Рядом со мной стоял вполне живой Миша, тоже повышенный до ефрейтора после боёв в Алленштейне. Когда прапорщика ранили, то без сомнений Миша взял на себя командование и повёл людей в отчаянный штурм, за что лишился левого глаза.
Выжили и Сергей с Ваней, пусть и тоже получили в тот день ранения. Один лишился пальцев на левой руке, а второго контузило. Но в строй обоих вернули. После битвы за Алленштейн вопрос с личным составом встал ребром, на войну мобилизуют ещё сотни тысяч, но и с ранеными теперь никто просто так не расставался. Все понимали, что война будет долгой, суровой и беспощадной. Из людей выжмут всё.
– Каждый из вас уже является героем! – продолжал говорить Смоленко, но голос его вдруг начал слабеть. – Как и все те, кто когда стоял раньше в этом строю. Пока кто-то трусливо прячется в траншеях, за спинами товарищами, просто в штабе, в первых рядах в атаку идём мы, беря пули на грудь. Потому что у остальных кишка тонка, они боятся, сомневаются, хотят жить, а вы… многие из вас тоже хотят жить, но всё же вы делаете то, что надо. Не просите наград, не знаете сожаления ни к себе, ни к врагу, просто делаете, пока кто-то другой собирает все лавры.
Смоленко дошёл до середины, после чего остановился и повернулся к нам лицом. За его спиной находился залив, а где-то дальше за ним расположилась песчаная коса, отделяющаяся залив Кёнигсберга от Данцигской бухты. Там же стоял грозный форт Пиллау, кость в горле русской императорской армии.
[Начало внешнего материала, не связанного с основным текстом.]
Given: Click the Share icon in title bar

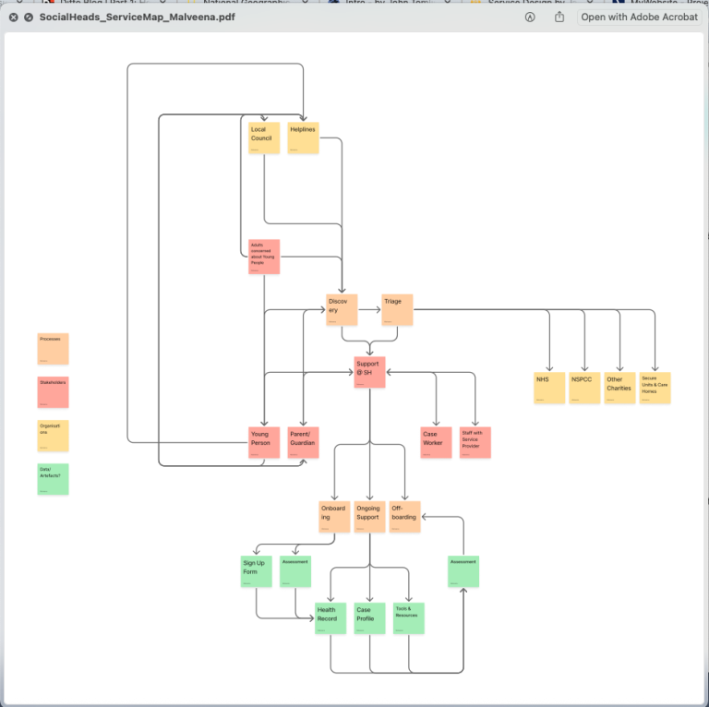Looking at the screenshot, I should click(559, 17).
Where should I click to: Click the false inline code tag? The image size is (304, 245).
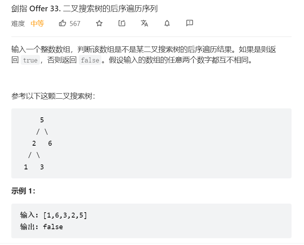tap(90, 60)

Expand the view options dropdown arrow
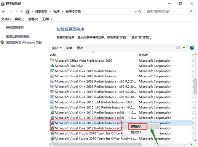pyautogui.click(x=184, y=48)
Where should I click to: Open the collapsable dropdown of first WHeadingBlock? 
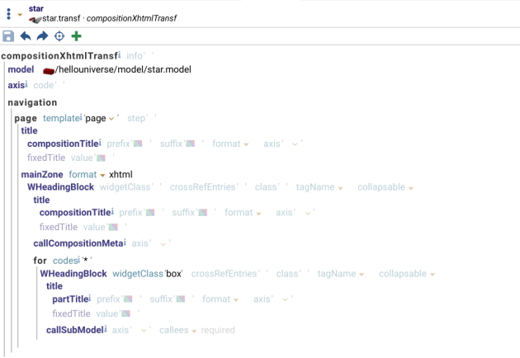point(411,188)
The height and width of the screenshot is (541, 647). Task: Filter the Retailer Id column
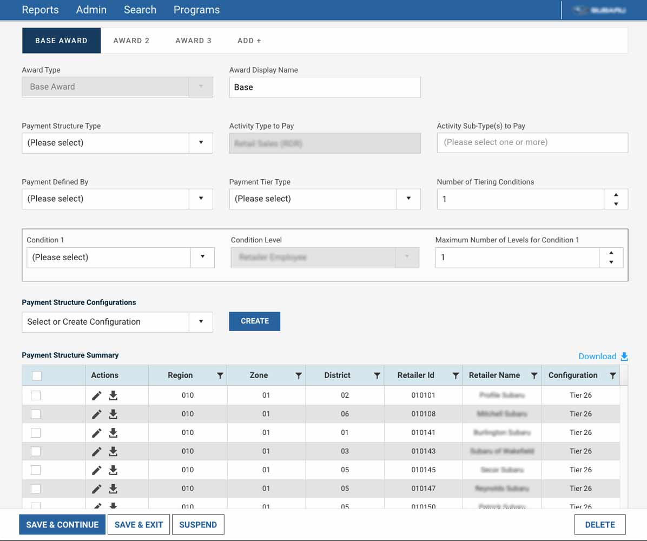455,375
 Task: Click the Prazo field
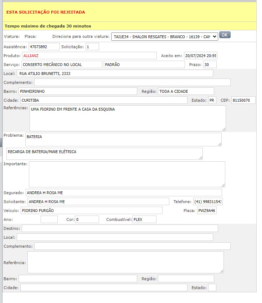tap(210, 65)
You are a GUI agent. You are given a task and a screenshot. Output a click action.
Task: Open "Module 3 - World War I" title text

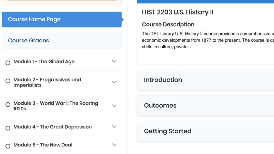point(55,106)
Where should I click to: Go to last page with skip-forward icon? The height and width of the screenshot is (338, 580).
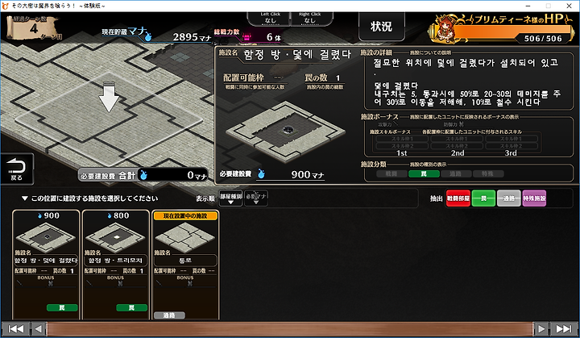click(x=564, y=329)
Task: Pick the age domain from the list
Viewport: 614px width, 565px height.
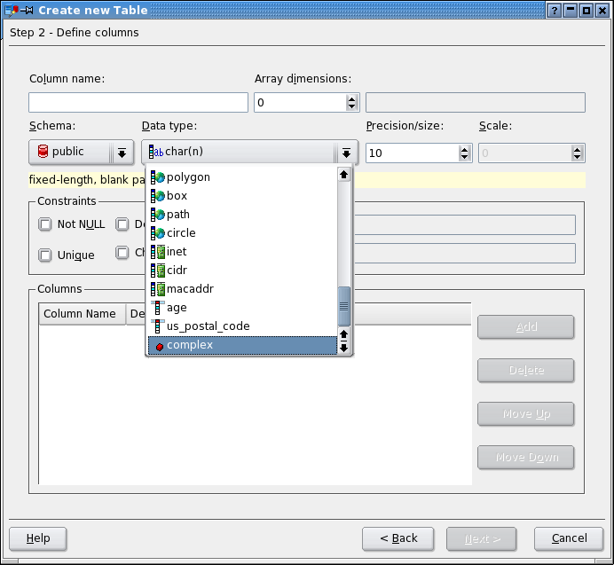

– В моей роте врать не принято, поэтому скажу прямо. Начало войны выдалось тяжёлым. Наши потери зашкаливают, трупов настолько много, что генералитет усомнился в неисчерпаемости людских ресурсов нашей необъятной державы. Боевой дух затрещал, неспокойно и в наших домах, ведь война истощает наши ресурсы, заставляет переключаться промышленность с гражданских направлений на военные. Предатели, воры и дураки уже начали этим пользоваться.
Мои глаза непроизвольно расширились, да и многие другие солдаты, простые безродные мужики знатно удивились услышанному. И пугала не столько сама информация, сколько откровенность и открытость Смоленко, которого за длинный язык могут и расстрелять. Подобные заявления, тем более публичные, легко могут счесть за разжигание мятежных настроений.
– Капитан Смоленко! – внезапно к берегу подошло отделение с гербами на броне, но капитан даже не повернулся в их сторону, продолжая смотреть на лица своих солдат.